第159回:「南冥の雫-満州国演義8」船戸 与一

レーティング:★★★★★★☆

長い長い本作もついに最終巻(第9巻)の手前まで来ました。この巻は1942初頭~1944年夏ころまでをカバーしています。戦局は陸海軍の快進撃により順調に当初進行するものの、ミッドウェー海戦で海軍の中核部隊を失い、その後も太平洋北部、南部において相次いで敗戦を重ねます。有名な話ですが、徹底した情報統制と大本営発表の垂れ流しにより、戦局は国民に伝わらず、メディアはその片棒を担ぎ、当時の東条首相を中心とした極端な精神主義がまかり通っていくことになります。また、本作においても詳細に書かれていますが、国内はもちろんのこととして満州でも憲兵隊が幅を利かし、文字通りモノ言えば唇寒しの状況に陥っていきます。

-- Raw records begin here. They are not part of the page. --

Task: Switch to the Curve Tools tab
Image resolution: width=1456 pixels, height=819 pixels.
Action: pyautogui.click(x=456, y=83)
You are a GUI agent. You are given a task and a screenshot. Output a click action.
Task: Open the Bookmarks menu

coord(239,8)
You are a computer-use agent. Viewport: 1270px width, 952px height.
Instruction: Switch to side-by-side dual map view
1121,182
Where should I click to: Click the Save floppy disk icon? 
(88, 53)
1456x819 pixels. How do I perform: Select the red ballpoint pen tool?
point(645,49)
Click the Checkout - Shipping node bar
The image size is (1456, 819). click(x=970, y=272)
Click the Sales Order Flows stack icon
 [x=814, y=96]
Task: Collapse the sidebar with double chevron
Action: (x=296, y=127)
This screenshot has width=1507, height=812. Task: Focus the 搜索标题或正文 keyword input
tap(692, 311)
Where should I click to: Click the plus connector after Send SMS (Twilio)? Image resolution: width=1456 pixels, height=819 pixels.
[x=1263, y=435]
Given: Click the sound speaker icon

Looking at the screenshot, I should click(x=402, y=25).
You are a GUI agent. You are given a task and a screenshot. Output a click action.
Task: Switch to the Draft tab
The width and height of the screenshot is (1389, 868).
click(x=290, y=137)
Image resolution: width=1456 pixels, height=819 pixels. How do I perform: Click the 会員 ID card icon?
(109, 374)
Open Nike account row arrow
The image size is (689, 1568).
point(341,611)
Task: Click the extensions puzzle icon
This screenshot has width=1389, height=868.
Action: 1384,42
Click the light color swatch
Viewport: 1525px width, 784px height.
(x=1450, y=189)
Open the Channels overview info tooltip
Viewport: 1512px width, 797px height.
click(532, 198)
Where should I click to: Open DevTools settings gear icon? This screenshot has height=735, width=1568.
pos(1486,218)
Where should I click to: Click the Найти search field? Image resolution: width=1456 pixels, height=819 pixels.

また、大東亜共栄圏を掲げ、インドネシアではオランダ軍、ミャンマー、インドではイギリス軍、フィリピンではアメリカ軍と相次いで交戦していき、一定の支持は得るものの、現地での統治政策の欠如、理念先行で実体的には資源の収奪的な側面もあり、持続的な支持を得るには至らない状況に陥っていきます。これもよく言われることですが、兵站の軽視・無視などから第8巻の後半かなりを割いて描かれるインパール作戦はチャンドラ・ボーズと東条首相の思惑により推進されるものの、現実の兵士たちはこの世の地獄を味わうこととなりました。

太郎、三郎、四郎には大きな変化はありませんが、太郎の妻の圭子は帰京し、病院に入ります。このくだりは戦争にとどまらない人間の業の深さを思い知らせれ、またラストの次郎の下りは衝撃を受けます。最終巻はどうなってしまうのか想像もつきません。とても重苦しい一冊です。